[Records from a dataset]
Segment Open

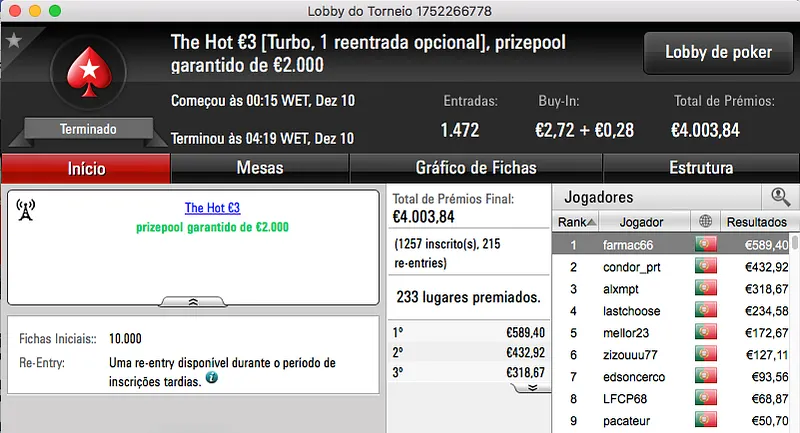This screenshot has width=800, height=433.
Task: Open The Hot €3 link
Action: click(x=212, y=208)
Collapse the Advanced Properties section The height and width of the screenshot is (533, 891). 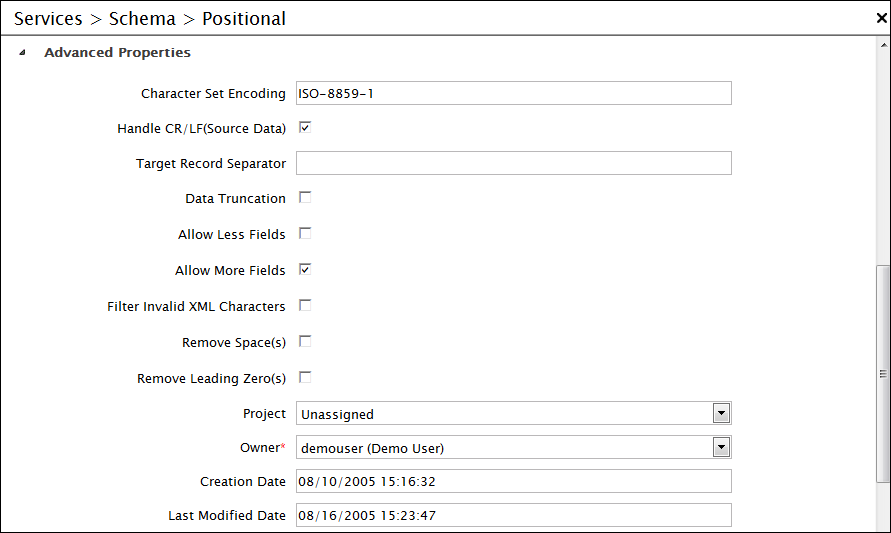(x=23, y=53)
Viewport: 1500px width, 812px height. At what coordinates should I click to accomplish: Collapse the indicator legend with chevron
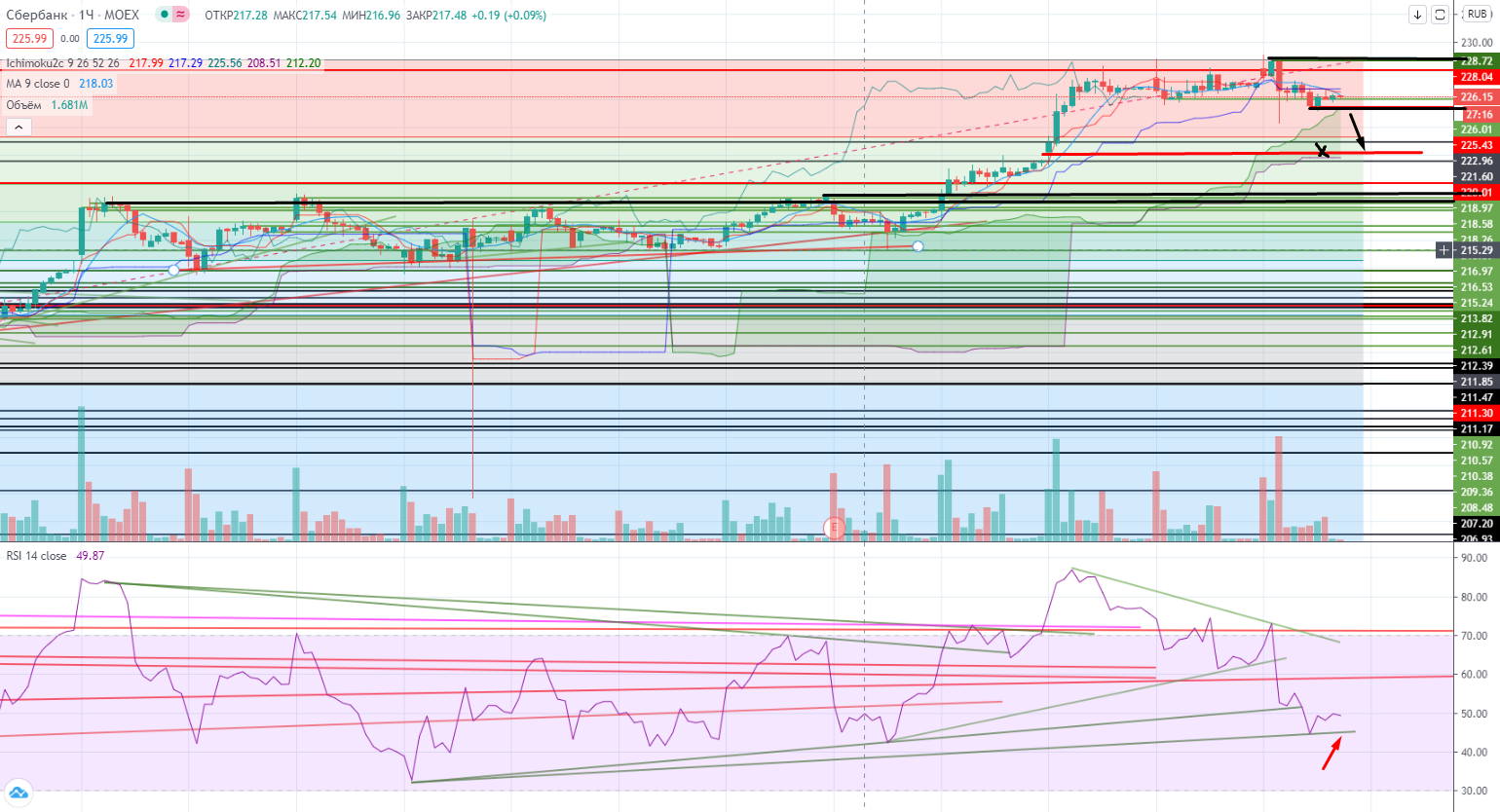point(19,128)
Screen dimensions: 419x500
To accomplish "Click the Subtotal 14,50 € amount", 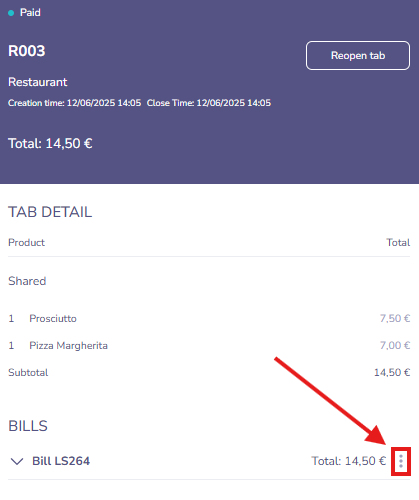I will pos(392,372).
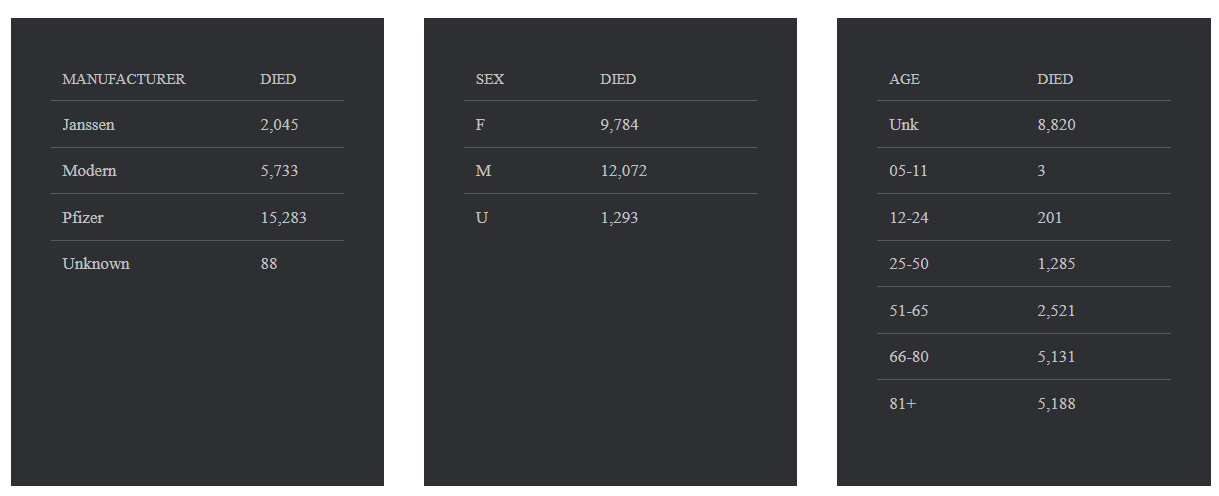The width and height of the screenshot is (1219, 496).
Task: Select the M row in sex table
Action: pyautogui.click(x=483, y=171)
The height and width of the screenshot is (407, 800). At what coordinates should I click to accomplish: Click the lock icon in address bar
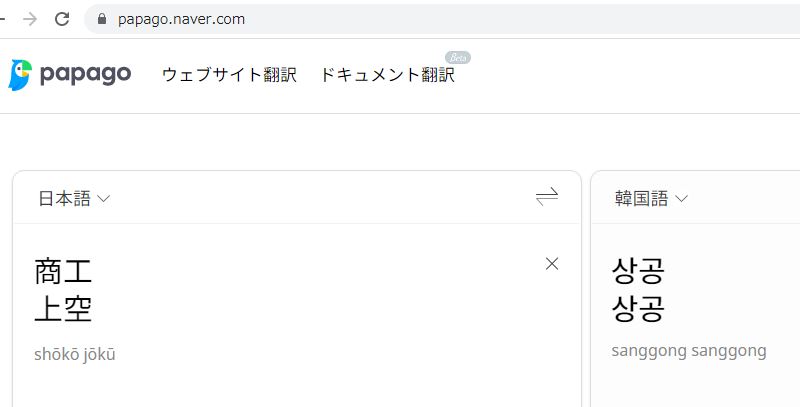[x=100, y=19]
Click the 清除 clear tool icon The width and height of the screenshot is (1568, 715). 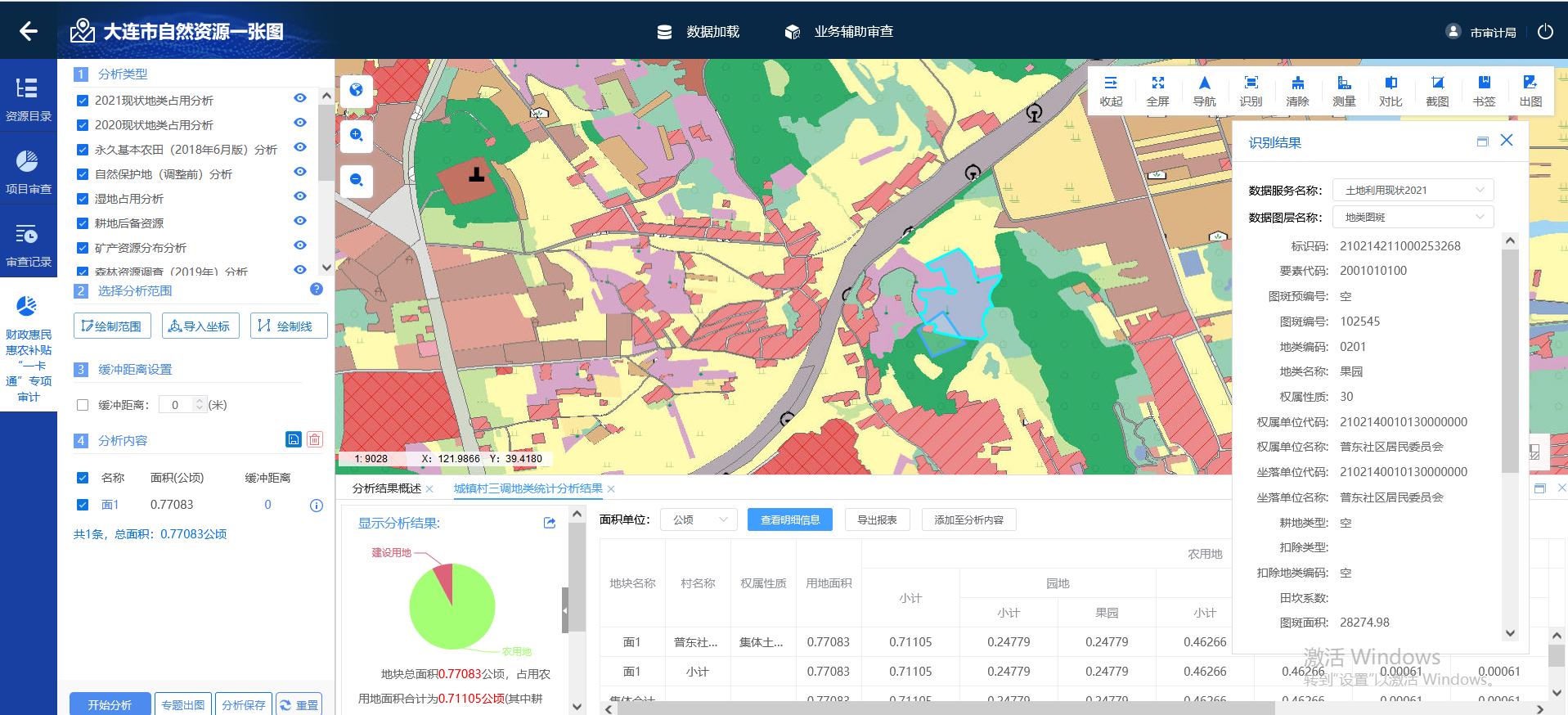(x=1297, y=91)
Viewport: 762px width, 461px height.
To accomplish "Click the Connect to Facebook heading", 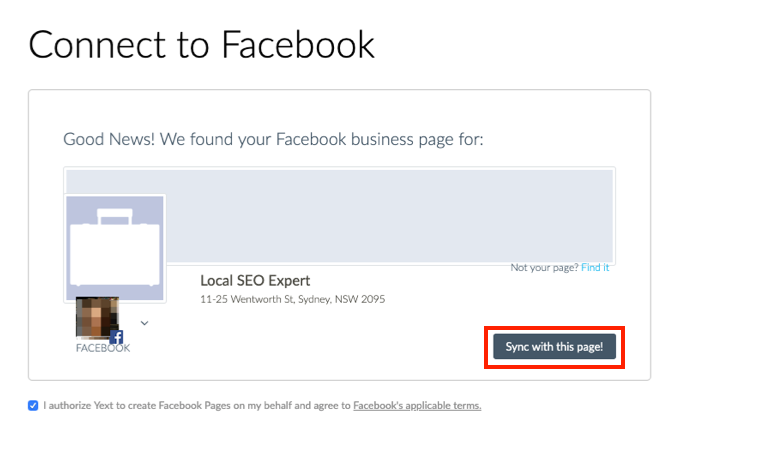I will pyautogui.click(x=201, y=44).
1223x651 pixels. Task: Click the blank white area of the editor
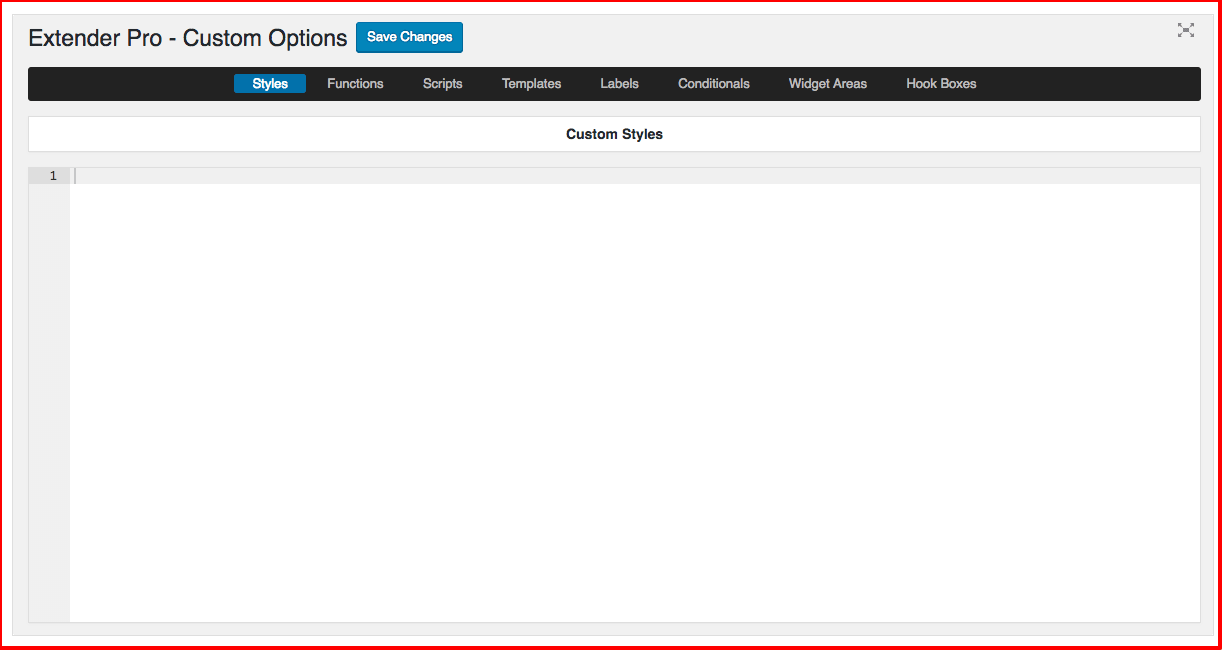(x=634, y=400)
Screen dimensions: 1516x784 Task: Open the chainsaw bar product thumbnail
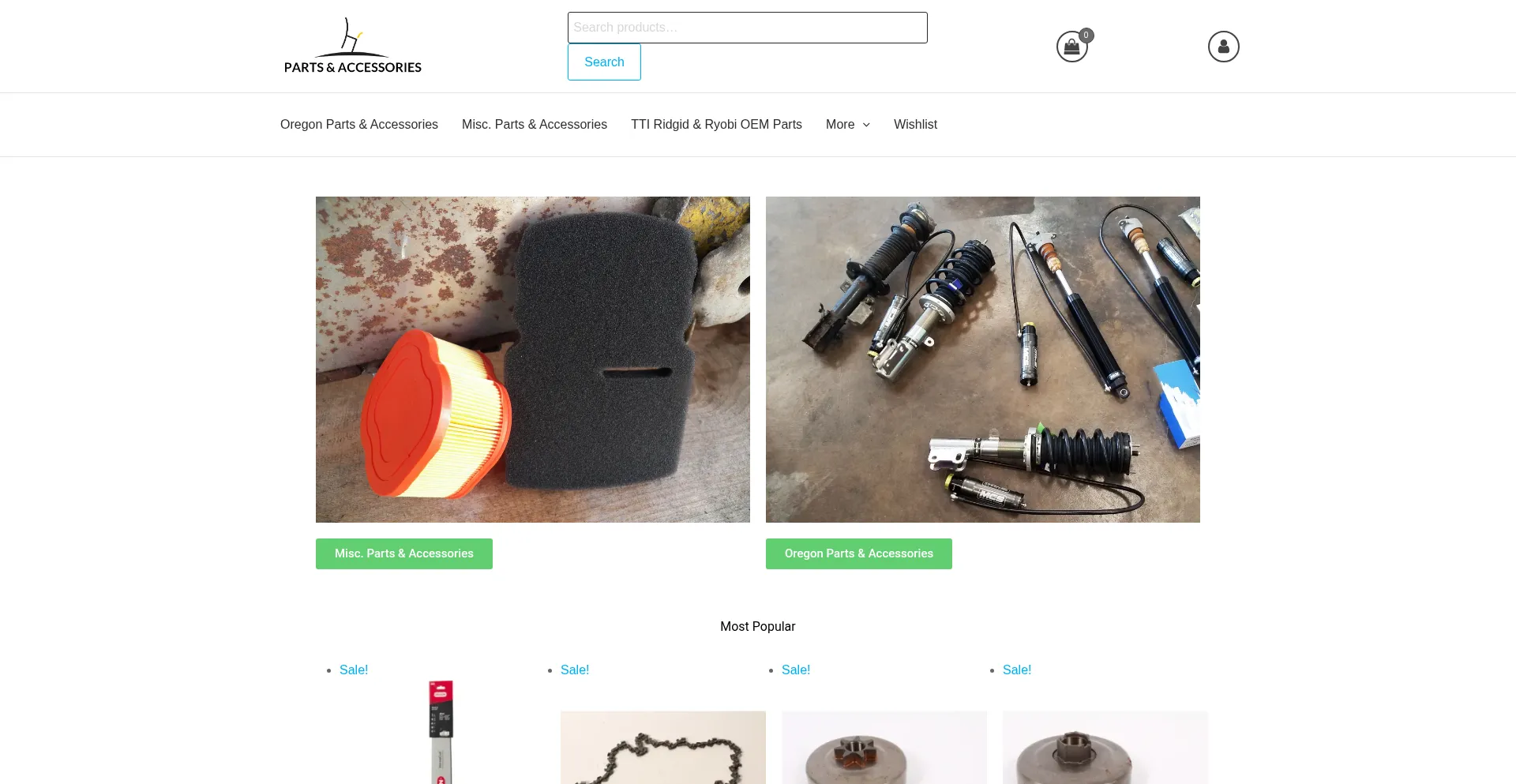coord(441,732)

Segment Closed

*Problem details:*
Begin with the line that contains "1223x651 pixels. Task: Click" and repeat every line through the end of the data, exactly and only those lines, leaving out the pictures.

*Task answer:*
1223x651 pixels. Task: Click the blank white area of the editor
(x=634, y=400)
Screen dimensions: 1516x784 Task: Open the chainsaw bar product thumbnail
coord(441,732)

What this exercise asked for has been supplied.